Kanatlar tatlı suyu çöllerin kıyısı ve ovalara taşırken aynı zamanda jeolojik katmanlar dikkate alınarak, tuzlu suyun intikali, drenaj ve yer altı tatlı su havzalarından uzaklaştırmada da kullanılırlar. İran’daki karizlerin uzun geçmişi, 5 veya 6 bin yıldan daha uzundur, bu yüzden İran’ın eski tarihi ile aynı yaşta olduğunu söylemek mümkün. Kanatların icat edilmesinden bin yıllar geçmesine rağmen halen bu yöntem ülkenin bir çok köy ve yerleşim alanlarında yaygın bir metot olarak kullanılıyor.

İran’da 20 yıl yaşamış olan Fransız araştırmacı H.Goblot, su konusunda İran’da çalışmalar yapmıştır. Kendisi araştırma konusu olarak İran’daki karizleri seçmiş, dünyanın çeşitli bölgelerini ziyaret ederek, en az 500 bilimsel ve araştırma kaynağını kullanarak kendi kitabını ve doktora tezini “kanat, İran’da suya ulaşamk için bir teknik” başlığı ile yazdı.

Goblot kitabına şöyle yazıyor:

Kanat, İranlıların icadıdır ve onlarca sır geçmişe sahiptir. Fakat Çinliler kanat kazmayı İranlılardan 200 yıl sonra öğrendiler. Tüm kanıtlar, ilk kanatların İran kültür alanında ortaya çıktığını gösteriyor.

Goblot şöyle devam ediyor: Kariz ilk başta sulama tekniği değildi, tam olarak bir maden tekniğinden kaynaklanmış ve inşasındaki hedef ise madenlerin kazılmasında yer altı suları iş sahasından uzaklaştırarak toplamaktı.

Tarihçiler, araştırmacılar, seyyahlar ve yazarlar ne zaman İran’ın geleneksel sulama metotları ve kanattan söz ettiklerinde her zaman sürekli, uzak milenyumlarda kariz metodunu icat ettiklerini ve bu hayret verici geleneksel sulama tarzını başlatan İranlı mühendislerden övgü ile söz etmişlerdir.

Kanat, seyyahların araştırmacı ve meraklı bakışlarını her zaman kendine çekerek onları hayrete düşürmeyi başarmıştır. Kaçar hanedanlığı sonlarında İran’a gelen İngiliz seyyah Fredrick Richards bu konuda şöyle yazıyor: İran’da hayret verici tuhaf şeyler görülüyor fakat en hayret verici ve şaşırtıcı olanı ise onların kanatlarıdır. Kanat, İran’a hastır ve batı insanının asla görmediği bir şeydir.

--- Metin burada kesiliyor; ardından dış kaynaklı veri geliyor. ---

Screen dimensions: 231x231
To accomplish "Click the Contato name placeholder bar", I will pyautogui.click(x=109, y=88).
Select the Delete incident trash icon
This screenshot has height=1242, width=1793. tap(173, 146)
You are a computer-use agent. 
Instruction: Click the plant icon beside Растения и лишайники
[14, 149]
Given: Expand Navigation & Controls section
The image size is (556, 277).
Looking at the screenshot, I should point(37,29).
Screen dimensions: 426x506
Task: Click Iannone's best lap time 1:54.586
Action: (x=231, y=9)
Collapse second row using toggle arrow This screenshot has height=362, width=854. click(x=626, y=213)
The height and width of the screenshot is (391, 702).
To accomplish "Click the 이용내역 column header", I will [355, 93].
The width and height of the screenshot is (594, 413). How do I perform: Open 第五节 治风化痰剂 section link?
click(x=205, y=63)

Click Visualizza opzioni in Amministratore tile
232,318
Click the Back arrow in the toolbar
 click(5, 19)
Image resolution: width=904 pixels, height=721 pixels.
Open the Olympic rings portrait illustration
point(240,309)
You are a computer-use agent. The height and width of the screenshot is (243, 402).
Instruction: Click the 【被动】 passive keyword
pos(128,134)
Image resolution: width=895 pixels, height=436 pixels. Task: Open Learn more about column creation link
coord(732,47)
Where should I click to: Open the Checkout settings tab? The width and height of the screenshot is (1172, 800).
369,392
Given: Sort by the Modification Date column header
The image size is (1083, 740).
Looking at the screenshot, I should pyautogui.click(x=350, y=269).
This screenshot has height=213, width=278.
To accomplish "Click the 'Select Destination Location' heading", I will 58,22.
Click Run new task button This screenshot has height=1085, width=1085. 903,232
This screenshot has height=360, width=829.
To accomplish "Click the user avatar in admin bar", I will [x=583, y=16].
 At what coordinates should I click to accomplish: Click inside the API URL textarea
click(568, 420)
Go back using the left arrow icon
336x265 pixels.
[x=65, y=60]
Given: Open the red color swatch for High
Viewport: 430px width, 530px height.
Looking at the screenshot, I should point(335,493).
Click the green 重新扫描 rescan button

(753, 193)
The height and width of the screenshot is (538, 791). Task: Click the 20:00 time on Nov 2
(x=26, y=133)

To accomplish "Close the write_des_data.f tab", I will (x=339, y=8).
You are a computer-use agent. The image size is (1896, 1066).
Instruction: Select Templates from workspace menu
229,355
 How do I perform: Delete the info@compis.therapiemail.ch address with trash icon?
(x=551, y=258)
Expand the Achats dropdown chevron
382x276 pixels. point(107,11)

Kanatların nasıl ortaya çıktığı meselesi, seyyahlar ve araştırmacıların merakına sebep olmuştur. Safevi döneminde Fransız seyyah Jean Chardin İranlıların en önemli icatları hakkında şöyle yazıyor:

İranlılar yeraltı suları keşfetmek için dağın dibinde kuyu kazıyorlar ve ince bir su bulunca onu ye altı kanallarla 8 veya 10 veya daha fazla dala ayırır ve böylece suyu yüksek noktalardan daha alçak yerlere ulaştırırlar, böylece daha iyi akmasını sağlıyorlar. Dünyada İranlılar gibi suyu tasarruflu kullanan başka bir millet yoktur. Bu yeraltı kanallar bazen çok derinlerde kazılır. Ben (yaklaşık 30 metre) derinlikte olan karizler gördüm.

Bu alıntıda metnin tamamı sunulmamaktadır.